« J’ai eu de la chance, ma première pièce a bien marché », la suite s’est enchaînée. Rémi Checchetto, profession : écrivain. Ses spécialités : le théâtre et la poésie. Voilà, la part apparente de son activité. La littérature « c’est du sérieux », une activité qui a d’autres facettes. Une activité qui tourne autour de trois axes (en plus du quotidien consacré à écrire) : les lectures, les ateliers et les résidences.
Écrire nécessite de bouger, d’aller au devant du public. La profession exige d’être par monts et par vaux, d’hôtel en bibliothèque pour répandre la littérature, faire connaître son travail mais aussi partager sa passion du mot. Rémi Checchetto défend une littérature pour tous. « Je dois connaître la plupart des prisons de France, centres pénitenciers, maisons pour mineurs ». Il travaille même dans « les derniers endroits où l’on écrit : le lycée, car pour certains, le lycée est la dernière opportunité de pratiquer l’écriture créative ». À Nantes, avec les élèves du lycée professionnel Bougainville, il a travaillé les mets et les mots. Tant et si bien que la majorité des élèves de l’atelier d’écriture de l’an dernier (onze nationalités pour douze élèves) ont décider de s’inscrire au café philo, où rarement on a vu autant d’élèves allophones, surtout des CAP !
Le moteur de Rémi est l’émerveillement. Celui que peut susciter l’écriture chez des enfants, des adolescents comme chez des habitants d’un village de la Sarthe ou de Saint-Nazaire. Du témoignage d’un professeur de lycée, il ressort que l’écrivain Checchetto possède cette capacité à éveiller la curiosité, à faire voyager par les mots.
La connexion de toutes ses activités (écriture, lecture, atelier, résidence) amène Rémi à s’occuper de « cinquante projets par an ». « Je ne cesse d’essayer de ralentir tout en essayant de gagner ma vie ». Il paraît difficile de s’extraire de ce rythme soutenu. Pour l’instant, Rémi a choisi de mettre en veille les résidences, où parfois, l’on a tendance à user de l’écrivain, multipliant les tâches à sa charge. Lassé de cette activité nomade, il préfère écrire chez lui. Ralentir à un livre par an serait son objectif.
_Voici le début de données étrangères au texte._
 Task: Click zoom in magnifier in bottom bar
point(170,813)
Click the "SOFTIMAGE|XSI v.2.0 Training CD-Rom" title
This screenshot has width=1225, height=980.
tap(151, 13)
Ses revenus : 10% issus des livres, 10% des ateliers, le restant vient des lectures, résidences et droits d’auteur, notamment ceux du théâtre. Aujourd’hui s’il a des revenus corrects, Rémi Checchetto estime qu’il a fallu vingt ans pour construire ce métier. Cependant ce n’est pas sans l’angoisse du lendemain. D’autant que les changements qui touchent le statut d’auteur (le transfert de l’Agessa vers l’Urssaf) ne sont guère rassurants. Le statut se trouve menacé aussi par la programmation culturelle déclinante, le manque de moyens financiers n’en est pas la seule cause. Rémi Checchetto s’est vu déprogrammé plusieurs fois, la municipalité reniant le choix de sa médiathèque. « Laissez-moi seul » qu’il lit accompagné en musique par Titi Robin, donne la parole à un migrant et nous donne à voir l’homme sous l’autre jour que médiatique. En vingt ans de métier Rémi Checchetto fait l’amer constat d’une continuelle désagrégation de la culture pour tous.
Quand on lui demande de citer un auteur qui l’aurait influencé, il en cite cent. Comment a-t-il choisi ce métier ? « En découvrant une encyclopédie », l’ouvrage l’avait fasciné par son ambition : « Tout l’univers ». Éponyme, son prochain travail d’écriture, constituera un abécédaire en 365 mots. Le conseil de Rémi Checchetto à tout prétendant écrivain « Viser haut ! ». Chez Checchetto la littérature rime avec « essentiel ! ».
Il n’existe pas de cursus typique pour exercer ce métier, la passion en est sans aucun doute l’ingrédient majeur.